"Gamesmaster Discretion" is always something that gnaws on novice Gamesmasters. GMs need coaching too, almost as much as players do, because GMs aren't just the world builders and runners of stables of NPCs, monsters and villains: they are also judges and arbiters, and that "discretion" thing can be exasperating if a novice GM isn't exactly sure what mechanic to apply, because it isn't actually written down anywhere.
GMs are responsible for two aspects of Adventurer growth: character improvement and character development. Character improvement is simple mechanical bookkeeping - acquisition of wealth, physical and mental development, recovery from injuries, and Improvement Rolls and acquired Hero Points, not to mention improvement of skills, new skills, spells and Heroic Abilities.
Character development is something else. Character development is where the Adventurer learns something about his place in the world, acquires and loses friends, mentors, Allies, Contacts, Rivals and Enemies, learns how to handle tragedy and loss and generally grows as a person. This is story-related, and it can only be measured by how greatly your guy has changed after, say, a dozen individual Adventures and a few Quests, compared to the callow youth he was with a gleam in his eye, his Dad's old war sword strapped to his snakehips, a half dozen silvers in his pocket and fresh new shoes on his feet from his mother.
Apart from the purely mechanical aspects of handing our IRs and HPs, in general if your guy does something noble, surprising, uplifting, hilarious - or conversely, something nasty, sneaky, downright despicable - that changes the way everybody sees your guy, then that's the point where you, as GM, should feel free to hand out the IRs and HPs, because the Adventurer will have changed, grown (or degenerated), and both IRs and HPs are tokens marking these turning points in the evolution of your characters.
Roleplaying's come a long way from just killing random monsters, collecting XPs, gathering dropped treasure and levelling up.

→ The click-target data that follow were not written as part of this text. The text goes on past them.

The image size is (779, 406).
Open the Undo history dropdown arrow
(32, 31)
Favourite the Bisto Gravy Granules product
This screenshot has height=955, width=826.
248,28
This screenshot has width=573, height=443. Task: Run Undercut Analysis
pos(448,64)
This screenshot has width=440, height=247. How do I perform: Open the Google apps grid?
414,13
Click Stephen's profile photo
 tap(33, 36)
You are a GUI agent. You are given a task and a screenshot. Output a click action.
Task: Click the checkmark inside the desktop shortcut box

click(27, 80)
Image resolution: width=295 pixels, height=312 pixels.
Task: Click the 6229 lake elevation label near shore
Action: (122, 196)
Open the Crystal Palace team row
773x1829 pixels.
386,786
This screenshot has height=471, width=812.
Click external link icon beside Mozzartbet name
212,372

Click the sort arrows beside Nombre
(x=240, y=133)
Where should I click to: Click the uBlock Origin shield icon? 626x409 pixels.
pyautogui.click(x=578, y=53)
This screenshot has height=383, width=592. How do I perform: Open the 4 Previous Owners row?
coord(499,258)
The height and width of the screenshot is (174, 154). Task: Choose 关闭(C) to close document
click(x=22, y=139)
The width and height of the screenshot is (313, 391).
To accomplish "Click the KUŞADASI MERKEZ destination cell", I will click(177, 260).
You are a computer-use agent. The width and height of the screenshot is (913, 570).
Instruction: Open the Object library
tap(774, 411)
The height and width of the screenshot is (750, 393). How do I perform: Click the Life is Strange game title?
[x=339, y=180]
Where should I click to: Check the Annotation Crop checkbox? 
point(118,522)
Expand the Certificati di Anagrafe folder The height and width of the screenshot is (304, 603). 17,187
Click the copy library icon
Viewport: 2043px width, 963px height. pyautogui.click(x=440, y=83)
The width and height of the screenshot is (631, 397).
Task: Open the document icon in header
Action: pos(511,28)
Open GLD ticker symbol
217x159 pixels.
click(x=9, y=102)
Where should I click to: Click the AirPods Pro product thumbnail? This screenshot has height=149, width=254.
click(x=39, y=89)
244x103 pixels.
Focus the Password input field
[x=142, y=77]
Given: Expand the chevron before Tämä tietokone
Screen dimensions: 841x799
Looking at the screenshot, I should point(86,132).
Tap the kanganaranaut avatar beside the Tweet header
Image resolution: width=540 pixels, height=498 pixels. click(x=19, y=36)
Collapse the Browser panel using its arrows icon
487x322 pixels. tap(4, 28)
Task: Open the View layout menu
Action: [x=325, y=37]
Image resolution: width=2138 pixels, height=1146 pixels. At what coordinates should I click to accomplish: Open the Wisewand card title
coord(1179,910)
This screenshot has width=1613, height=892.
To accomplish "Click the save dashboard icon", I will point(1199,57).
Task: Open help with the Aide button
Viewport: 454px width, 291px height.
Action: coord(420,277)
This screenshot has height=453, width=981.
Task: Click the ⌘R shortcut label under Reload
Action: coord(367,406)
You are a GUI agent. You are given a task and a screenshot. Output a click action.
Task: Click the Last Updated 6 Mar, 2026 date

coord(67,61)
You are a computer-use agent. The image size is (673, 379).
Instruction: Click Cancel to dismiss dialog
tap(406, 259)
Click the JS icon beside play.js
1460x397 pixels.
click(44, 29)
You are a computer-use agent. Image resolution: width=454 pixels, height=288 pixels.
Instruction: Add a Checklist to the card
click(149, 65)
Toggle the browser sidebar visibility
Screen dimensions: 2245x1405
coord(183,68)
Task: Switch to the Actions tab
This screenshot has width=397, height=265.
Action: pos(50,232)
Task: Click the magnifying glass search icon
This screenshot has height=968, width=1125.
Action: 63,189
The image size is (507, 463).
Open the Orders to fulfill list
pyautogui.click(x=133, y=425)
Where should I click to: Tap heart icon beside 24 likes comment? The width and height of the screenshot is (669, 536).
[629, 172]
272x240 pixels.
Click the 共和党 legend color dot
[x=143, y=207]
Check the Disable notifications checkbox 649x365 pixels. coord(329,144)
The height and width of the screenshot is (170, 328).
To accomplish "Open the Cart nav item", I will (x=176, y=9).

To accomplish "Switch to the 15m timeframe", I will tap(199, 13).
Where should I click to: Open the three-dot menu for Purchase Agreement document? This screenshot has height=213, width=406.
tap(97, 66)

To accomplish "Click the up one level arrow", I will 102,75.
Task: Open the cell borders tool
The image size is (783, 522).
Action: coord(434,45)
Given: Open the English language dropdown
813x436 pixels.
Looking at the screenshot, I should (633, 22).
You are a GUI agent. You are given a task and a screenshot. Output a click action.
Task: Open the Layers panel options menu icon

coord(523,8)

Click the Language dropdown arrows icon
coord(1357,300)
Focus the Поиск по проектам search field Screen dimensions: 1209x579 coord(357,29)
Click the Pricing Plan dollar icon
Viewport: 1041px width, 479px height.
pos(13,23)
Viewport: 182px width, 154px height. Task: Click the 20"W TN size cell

Legend, in particular, has a goal for your Adventurers, and it's right there in the subheading. Forge Your Own Legend. Your Adventurers aren't just on a crusade to get their Sorcery skill to 150% so they can cast devastating touch-range spells for 1 Magic Point. They're there to become legendary, or to die trying. IRs are a measure of how competent your guys become, but HPs measure how heroic they are - how far they have come to doing just that, forging their own Legend; how much they are willing to push through hardship and failure, defeat and humiliation, pain and loss and suffering, to come up out of the darkness, crawl on bloodstained hands onto the top of the mound of the corpses of their enemies and scream defiance at the gods - and let the gods themselves know fear.
To borrow from B5, your guys should be like John Sheridan, or conversely like Londo Mollari or Vir. One ascending towards the light; the other, crawling inexorably towards the darkness of his own damnation, a damnation that is written in the stars themselves, and in all the crawling shadows.
This is where your Gamesmaster's Discretion comes in. This is not written as such in the rulebook, but it's something learned through experience. GMing is a skill, too. You must learn to judge when it's right to hand out a HP or an IR to each player, above and beyond the basic points they acquire for just turning up and warming the seat. And the rewards can be given for events which are meta, too - out of character events, which have to do with the gaming group rather than with the development of the story.
If they unexpectedly bring an extra pizza to the session (e.g. it wasn't their turn to bring in the food that session, or it was their turn and they decided to buy two instead of just the one) feel free to drop their guy a free HP just because they did something for the group's enjoyment of the game. If they do something so hilarious that the group will be talking about it for years to come, give everybody's guy a HP - and give the poor schmo, whose dice never seemed to roll anything but fumbles that night, 2 HP.
Such a development can be rationalised as your guy emerging, bruised and battered, from a quest in which he barely managed to keep his head, and vowing never to let anything that bad happen to him ever again, and then coming home to find that, for a time, he can do no wrong because word has spread of his heroism, rather than stupidity or sheer bad luck; and the free HPs represent how the community now see him as a heroic figure. HPs, in this respect, measure how the community sees your guys, rather than a source of rare Extra Special Magic Dots to spend to unlock new achievements. HPs are a measure of how his war stories will be able to buy him free hot suppers in posh establishments for years. And in the end, they are the syllables of that last scream of defiance to the gods at the end of his campaign, when his Legend crystallises and he meets his fate.
That is what HPs should mean to you, as the GM. Hand them out when they have meaning.